Note:  P(x)  =  1  and  Q(x)  =  x²  + x  - 2      So long division is unnecessary.

 I   =   ∫ dx / (x²  + x  - 2)

    1/ (x²  + x  - 2)  =   1/(x – 1)(x + 2)  =  A/(x – 1) + B/(x + 2)

The terms  A/(x – 1) and  B/(x + 2) are the “partial fractions”

Next put them under a common denominator.  The result is:

      1/ (x²  + x  - 2)  =   [A(x  + 2) + B(x – 1)] / (x – 1)(x + 2) 

 and equate numerators.

          1   =   A(x + 2)  +  B(x – 1)  =  x(A + B) + (2A – B)

Solve for A and B.   There are two methods to obtain the solution.

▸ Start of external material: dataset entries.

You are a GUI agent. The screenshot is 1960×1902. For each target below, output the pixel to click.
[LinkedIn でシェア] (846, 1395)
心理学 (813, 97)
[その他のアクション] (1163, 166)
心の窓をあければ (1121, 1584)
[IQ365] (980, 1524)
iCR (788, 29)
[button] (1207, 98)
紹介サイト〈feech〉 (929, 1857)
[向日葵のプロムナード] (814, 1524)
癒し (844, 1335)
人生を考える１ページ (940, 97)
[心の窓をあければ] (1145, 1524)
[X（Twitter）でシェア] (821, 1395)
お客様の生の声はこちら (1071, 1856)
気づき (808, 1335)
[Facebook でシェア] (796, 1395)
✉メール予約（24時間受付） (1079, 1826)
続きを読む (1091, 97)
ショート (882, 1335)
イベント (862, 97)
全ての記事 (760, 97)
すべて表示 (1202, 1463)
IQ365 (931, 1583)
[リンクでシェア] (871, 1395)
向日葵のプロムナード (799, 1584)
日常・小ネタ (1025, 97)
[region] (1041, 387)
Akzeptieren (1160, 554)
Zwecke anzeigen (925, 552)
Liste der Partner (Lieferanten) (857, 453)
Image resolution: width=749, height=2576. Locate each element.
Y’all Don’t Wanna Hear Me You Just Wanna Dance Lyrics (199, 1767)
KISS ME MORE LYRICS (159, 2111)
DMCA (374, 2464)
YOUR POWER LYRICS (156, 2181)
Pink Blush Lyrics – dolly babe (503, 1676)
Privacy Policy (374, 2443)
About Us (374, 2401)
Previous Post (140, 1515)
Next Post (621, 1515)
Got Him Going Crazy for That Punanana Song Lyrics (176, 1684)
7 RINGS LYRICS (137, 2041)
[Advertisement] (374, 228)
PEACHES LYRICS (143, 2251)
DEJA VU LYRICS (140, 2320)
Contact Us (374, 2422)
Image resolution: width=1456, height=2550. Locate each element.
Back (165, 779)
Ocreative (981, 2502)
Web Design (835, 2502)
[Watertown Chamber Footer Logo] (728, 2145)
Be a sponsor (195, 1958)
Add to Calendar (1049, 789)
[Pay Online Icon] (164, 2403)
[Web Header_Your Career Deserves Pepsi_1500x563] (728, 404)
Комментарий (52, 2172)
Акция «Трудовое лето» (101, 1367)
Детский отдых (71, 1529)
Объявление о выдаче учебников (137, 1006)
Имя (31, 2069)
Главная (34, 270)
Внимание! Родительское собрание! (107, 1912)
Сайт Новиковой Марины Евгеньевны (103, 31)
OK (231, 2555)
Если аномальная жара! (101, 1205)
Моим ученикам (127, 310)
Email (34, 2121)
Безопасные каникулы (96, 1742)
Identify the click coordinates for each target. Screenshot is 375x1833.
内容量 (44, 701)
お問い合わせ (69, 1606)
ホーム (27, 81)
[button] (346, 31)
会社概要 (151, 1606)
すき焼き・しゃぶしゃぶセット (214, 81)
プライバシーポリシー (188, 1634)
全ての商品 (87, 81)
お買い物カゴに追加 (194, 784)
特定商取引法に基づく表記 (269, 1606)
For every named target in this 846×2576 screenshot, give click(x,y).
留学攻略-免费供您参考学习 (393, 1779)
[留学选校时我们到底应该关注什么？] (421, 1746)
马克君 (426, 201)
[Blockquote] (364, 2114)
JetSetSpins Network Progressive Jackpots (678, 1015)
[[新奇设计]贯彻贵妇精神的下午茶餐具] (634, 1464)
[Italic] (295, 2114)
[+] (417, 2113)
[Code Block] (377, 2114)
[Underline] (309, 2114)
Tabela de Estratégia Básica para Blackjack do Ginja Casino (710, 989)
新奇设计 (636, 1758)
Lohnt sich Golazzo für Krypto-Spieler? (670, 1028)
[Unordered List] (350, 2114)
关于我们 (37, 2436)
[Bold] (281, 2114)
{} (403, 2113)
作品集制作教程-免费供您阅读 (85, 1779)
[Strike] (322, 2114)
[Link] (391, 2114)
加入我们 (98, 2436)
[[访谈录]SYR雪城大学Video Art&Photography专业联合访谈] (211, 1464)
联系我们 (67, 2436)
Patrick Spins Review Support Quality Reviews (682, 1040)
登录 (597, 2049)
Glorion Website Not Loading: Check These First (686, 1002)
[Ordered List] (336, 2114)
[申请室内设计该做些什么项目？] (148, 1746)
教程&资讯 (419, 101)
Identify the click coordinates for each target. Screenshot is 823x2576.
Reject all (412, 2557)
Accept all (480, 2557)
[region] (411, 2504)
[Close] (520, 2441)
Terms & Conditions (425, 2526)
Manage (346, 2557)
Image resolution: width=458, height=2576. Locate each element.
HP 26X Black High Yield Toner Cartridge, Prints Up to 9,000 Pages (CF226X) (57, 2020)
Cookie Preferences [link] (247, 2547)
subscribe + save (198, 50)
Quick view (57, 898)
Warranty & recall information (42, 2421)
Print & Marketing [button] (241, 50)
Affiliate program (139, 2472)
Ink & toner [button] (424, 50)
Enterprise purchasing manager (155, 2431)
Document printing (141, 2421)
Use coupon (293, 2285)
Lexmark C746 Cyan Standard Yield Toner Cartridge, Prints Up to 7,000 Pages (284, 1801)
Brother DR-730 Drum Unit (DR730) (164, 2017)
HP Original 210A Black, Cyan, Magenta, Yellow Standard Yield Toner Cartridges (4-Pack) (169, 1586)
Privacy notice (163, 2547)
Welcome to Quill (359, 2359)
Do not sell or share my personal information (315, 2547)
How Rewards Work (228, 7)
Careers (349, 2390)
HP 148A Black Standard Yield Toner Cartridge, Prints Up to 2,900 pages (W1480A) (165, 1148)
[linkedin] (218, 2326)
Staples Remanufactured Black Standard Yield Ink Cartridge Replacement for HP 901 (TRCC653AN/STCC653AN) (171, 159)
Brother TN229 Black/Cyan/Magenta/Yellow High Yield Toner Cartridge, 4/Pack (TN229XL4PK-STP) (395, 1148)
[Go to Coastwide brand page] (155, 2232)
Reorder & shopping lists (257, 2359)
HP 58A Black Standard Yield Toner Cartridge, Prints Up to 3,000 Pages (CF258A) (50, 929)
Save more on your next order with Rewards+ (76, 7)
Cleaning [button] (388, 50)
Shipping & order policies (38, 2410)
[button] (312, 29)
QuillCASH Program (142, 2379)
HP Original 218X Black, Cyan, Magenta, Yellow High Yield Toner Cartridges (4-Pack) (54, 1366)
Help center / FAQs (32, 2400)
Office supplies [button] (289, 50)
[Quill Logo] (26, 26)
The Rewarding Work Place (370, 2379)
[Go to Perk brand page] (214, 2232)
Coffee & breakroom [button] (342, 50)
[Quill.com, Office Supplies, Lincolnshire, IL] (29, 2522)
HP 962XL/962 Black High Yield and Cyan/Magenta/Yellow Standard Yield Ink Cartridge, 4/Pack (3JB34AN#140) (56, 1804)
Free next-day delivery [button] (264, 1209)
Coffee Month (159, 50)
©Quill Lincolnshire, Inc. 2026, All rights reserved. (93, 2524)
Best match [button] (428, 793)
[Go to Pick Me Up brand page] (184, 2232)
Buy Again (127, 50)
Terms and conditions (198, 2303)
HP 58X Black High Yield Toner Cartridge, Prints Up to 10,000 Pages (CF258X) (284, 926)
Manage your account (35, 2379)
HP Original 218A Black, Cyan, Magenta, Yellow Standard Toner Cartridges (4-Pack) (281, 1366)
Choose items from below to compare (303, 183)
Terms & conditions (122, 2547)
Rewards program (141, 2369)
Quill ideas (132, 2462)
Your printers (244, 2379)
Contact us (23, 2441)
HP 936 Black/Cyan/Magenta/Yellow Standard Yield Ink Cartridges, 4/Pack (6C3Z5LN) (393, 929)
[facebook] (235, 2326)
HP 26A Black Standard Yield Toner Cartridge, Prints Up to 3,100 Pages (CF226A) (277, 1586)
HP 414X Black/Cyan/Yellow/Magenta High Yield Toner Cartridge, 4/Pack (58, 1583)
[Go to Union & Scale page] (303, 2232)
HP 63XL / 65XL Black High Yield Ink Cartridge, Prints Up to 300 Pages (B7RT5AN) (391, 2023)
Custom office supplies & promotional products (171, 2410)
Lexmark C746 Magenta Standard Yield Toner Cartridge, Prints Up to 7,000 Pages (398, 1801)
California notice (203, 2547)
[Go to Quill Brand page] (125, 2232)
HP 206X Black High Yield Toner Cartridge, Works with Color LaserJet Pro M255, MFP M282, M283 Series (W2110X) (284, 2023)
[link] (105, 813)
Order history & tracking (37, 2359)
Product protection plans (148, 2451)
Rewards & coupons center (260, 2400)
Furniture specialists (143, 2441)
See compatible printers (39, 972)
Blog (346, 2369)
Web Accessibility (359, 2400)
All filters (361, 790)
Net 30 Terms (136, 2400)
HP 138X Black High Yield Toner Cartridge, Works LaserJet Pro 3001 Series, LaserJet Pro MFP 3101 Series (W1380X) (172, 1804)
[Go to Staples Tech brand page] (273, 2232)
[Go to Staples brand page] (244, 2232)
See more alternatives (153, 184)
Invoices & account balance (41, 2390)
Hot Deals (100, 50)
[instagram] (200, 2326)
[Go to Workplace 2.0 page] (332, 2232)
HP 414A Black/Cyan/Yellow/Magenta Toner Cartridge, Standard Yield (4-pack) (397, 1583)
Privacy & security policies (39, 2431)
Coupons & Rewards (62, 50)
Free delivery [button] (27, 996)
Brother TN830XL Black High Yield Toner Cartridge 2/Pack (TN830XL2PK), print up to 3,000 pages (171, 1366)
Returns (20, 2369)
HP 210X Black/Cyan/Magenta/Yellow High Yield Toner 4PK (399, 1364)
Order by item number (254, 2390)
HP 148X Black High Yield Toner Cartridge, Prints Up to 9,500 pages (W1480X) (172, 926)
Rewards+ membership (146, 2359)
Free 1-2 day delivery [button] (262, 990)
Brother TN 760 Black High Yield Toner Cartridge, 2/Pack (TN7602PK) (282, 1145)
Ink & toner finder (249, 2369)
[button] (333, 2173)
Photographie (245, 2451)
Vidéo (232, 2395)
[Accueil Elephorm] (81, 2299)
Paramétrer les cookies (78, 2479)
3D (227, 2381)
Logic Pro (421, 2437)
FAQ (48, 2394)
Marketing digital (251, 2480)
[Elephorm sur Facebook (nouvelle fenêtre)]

Method 1:  Equate terms of equal powers of  x  on both sides of the equal sign.

The result of this yields two equations in the unknowns  A and B as follows:

     2A – B = 1   and  A + B = 0          Solve for A and B.   A  =  1/3,  B  =  -1/3

Method 2:  Both sides of the equation  1   =   A(x + 2)  +  B(x – 1)  

must hold for any value of  x.  So pick values of   x  that enable you to solve

most easily for A and B.

For example pick x = 1, which gets rid of B.  Then you get 1 = 3A.  so A = 1/3.

Next pick x = -2 which gets rid of A.  Then  1 = -3B  and  B = - 1/3.

Note: This method may be quicker and easier. 

 So   I  =     (1/3) ∫ dx / (x – 1)  - (1/3) ∫ dx /(x + 2)

and   I  =  (1/3) ln| x – 1|  -  (1/3) ln|x + 2|  +  C     (result)